Data extract -
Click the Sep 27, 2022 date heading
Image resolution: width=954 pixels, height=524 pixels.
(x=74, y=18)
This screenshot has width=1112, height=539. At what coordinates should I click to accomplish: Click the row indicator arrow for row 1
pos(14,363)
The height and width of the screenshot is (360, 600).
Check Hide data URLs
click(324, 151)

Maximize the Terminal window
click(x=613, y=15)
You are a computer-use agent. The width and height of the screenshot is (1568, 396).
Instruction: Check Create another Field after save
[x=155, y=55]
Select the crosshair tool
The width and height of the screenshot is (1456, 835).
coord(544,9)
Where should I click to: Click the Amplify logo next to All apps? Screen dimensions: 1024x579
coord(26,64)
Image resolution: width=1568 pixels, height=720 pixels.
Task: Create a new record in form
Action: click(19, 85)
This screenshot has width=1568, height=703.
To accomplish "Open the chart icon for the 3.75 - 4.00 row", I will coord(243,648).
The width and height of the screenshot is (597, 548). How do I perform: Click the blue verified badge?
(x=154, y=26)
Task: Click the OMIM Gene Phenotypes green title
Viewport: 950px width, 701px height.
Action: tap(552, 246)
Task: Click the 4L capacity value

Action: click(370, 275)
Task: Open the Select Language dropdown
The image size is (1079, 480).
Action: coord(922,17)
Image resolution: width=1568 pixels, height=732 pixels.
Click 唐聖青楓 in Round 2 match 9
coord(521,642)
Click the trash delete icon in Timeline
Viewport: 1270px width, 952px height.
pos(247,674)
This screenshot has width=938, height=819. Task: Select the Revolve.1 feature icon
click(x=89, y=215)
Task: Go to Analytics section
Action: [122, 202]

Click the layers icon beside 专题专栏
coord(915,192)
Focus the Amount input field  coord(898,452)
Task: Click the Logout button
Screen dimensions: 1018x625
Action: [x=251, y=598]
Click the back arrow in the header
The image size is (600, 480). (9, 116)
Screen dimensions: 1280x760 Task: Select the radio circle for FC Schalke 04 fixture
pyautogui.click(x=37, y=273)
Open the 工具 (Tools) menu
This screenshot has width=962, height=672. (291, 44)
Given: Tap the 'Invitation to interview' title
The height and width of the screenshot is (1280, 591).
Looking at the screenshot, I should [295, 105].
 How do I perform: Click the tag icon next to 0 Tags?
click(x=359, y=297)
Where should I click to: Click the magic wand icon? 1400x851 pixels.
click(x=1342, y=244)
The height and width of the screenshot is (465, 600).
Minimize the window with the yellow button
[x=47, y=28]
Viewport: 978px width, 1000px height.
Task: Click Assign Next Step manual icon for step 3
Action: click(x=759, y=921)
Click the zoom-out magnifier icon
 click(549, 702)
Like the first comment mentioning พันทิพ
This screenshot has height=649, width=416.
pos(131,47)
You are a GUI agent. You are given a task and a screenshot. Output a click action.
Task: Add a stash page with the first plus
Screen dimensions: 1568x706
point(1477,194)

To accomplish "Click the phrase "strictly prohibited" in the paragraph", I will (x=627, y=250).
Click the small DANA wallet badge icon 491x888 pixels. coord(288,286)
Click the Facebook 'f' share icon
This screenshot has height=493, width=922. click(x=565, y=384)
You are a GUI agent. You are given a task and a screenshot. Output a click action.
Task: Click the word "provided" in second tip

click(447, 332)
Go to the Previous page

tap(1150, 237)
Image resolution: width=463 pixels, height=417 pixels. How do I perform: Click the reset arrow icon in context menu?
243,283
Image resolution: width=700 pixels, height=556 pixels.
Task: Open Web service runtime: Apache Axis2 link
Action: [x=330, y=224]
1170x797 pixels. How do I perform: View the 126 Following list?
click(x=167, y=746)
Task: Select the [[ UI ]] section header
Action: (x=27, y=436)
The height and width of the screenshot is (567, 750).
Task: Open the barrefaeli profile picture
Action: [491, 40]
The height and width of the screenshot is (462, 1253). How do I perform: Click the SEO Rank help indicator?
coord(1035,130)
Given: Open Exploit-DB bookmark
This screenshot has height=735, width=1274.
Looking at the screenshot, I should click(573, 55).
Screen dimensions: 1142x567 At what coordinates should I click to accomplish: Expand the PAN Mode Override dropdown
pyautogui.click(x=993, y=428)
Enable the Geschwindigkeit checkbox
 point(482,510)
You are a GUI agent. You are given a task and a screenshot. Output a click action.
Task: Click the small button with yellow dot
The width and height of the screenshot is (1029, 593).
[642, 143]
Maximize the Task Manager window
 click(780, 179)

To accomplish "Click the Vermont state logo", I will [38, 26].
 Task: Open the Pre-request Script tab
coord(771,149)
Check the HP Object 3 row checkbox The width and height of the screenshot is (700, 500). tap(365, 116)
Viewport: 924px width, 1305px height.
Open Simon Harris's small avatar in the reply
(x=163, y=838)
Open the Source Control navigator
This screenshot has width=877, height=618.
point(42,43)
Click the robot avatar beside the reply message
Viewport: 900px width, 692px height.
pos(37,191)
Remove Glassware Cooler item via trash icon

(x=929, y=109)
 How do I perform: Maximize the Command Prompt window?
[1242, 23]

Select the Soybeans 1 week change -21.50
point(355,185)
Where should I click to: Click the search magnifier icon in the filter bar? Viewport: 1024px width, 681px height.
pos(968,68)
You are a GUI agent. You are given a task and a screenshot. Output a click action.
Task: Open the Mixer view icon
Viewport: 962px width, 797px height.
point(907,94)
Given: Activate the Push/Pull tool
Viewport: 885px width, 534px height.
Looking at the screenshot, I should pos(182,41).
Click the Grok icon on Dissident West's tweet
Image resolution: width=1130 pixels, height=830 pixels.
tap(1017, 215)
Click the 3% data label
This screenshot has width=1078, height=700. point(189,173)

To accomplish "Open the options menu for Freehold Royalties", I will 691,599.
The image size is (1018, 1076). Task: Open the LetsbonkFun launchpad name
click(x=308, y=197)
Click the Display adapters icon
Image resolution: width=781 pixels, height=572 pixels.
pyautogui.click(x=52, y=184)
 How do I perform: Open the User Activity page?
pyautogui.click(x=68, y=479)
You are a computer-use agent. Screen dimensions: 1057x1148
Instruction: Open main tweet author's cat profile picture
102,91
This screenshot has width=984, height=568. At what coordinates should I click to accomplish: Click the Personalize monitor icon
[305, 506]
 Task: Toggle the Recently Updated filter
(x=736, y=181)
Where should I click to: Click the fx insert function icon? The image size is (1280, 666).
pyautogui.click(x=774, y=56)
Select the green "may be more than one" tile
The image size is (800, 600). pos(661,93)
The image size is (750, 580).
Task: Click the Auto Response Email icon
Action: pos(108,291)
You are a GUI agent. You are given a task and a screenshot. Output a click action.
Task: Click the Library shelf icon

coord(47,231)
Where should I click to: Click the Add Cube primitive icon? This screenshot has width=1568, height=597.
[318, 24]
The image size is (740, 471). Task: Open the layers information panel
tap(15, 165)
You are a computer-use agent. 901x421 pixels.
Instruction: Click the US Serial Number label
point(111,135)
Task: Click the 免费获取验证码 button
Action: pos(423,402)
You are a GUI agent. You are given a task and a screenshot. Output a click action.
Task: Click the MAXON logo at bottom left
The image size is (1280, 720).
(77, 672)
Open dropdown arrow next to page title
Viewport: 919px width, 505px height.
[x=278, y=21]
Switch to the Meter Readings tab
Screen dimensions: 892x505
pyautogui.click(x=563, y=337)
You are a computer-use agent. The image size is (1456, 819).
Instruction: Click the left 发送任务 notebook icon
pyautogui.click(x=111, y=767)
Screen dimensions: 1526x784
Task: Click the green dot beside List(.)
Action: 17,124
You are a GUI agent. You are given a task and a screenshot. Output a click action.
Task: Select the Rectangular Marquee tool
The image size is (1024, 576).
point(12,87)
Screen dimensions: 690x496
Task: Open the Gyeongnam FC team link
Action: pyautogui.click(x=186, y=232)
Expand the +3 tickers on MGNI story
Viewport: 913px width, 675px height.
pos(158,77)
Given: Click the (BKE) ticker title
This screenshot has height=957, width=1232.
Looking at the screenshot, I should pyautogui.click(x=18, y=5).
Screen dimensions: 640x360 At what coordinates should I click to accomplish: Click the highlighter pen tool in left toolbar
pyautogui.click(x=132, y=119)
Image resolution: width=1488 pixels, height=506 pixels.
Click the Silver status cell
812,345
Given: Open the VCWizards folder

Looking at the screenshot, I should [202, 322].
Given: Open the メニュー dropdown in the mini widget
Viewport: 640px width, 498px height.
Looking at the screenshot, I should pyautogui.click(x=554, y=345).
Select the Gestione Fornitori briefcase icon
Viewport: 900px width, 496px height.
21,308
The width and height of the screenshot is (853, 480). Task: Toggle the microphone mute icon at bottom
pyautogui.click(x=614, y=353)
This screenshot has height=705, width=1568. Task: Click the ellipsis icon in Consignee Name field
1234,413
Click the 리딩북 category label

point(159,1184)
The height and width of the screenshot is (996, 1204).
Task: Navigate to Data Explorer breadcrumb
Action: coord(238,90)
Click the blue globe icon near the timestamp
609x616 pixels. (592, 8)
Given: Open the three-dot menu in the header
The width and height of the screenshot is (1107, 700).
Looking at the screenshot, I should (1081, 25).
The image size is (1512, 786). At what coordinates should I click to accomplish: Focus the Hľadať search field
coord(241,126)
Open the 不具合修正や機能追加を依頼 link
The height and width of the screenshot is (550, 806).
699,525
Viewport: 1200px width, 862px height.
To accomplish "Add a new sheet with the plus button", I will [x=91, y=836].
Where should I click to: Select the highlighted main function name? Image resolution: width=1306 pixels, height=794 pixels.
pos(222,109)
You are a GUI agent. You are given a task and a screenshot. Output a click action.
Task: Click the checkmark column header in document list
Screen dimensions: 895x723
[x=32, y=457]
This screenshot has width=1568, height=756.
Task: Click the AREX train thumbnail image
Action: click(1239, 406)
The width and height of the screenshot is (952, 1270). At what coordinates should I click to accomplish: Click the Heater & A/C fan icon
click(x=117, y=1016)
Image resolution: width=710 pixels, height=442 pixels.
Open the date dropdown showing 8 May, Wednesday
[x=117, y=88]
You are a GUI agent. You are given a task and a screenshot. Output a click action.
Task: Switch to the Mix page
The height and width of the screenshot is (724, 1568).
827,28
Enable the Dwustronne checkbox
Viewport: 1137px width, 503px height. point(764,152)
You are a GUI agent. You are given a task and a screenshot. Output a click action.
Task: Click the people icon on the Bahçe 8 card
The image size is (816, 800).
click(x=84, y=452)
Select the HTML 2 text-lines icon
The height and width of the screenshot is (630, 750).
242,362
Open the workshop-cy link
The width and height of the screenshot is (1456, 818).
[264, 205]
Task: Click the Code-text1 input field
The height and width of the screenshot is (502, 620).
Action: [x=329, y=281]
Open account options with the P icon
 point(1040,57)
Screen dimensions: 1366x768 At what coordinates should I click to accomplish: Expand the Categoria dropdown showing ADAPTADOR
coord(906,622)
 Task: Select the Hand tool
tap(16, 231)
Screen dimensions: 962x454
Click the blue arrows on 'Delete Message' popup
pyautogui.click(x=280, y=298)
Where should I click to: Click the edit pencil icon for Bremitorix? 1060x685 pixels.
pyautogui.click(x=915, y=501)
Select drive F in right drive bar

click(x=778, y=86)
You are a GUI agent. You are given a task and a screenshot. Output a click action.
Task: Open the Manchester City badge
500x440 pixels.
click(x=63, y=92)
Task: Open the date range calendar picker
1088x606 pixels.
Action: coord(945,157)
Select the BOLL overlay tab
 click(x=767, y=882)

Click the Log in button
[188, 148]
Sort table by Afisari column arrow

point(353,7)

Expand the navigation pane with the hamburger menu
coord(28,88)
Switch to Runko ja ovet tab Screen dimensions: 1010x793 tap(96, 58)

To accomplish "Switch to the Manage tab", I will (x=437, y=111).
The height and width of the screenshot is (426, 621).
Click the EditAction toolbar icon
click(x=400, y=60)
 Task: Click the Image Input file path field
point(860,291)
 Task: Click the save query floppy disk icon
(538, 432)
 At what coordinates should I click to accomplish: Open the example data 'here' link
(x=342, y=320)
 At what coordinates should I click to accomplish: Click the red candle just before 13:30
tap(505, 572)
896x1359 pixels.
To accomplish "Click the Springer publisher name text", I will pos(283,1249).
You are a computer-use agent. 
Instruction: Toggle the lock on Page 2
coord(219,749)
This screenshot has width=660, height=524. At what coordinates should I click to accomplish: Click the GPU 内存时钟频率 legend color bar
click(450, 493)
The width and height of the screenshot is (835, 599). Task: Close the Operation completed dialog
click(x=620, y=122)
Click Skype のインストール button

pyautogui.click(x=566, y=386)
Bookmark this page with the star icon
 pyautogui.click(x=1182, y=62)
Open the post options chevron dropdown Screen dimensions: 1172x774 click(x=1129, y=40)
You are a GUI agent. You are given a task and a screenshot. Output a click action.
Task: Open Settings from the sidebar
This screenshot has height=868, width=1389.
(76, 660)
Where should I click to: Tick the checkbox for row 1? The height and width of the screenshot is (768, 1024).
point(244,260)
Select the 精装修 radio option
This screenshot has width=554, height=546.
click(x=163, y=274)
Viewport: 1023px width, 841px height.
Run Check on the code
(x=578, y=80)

What is being asked - Give the number of lines in the material above that contain the word "plus", and add nothing.

Task output - 2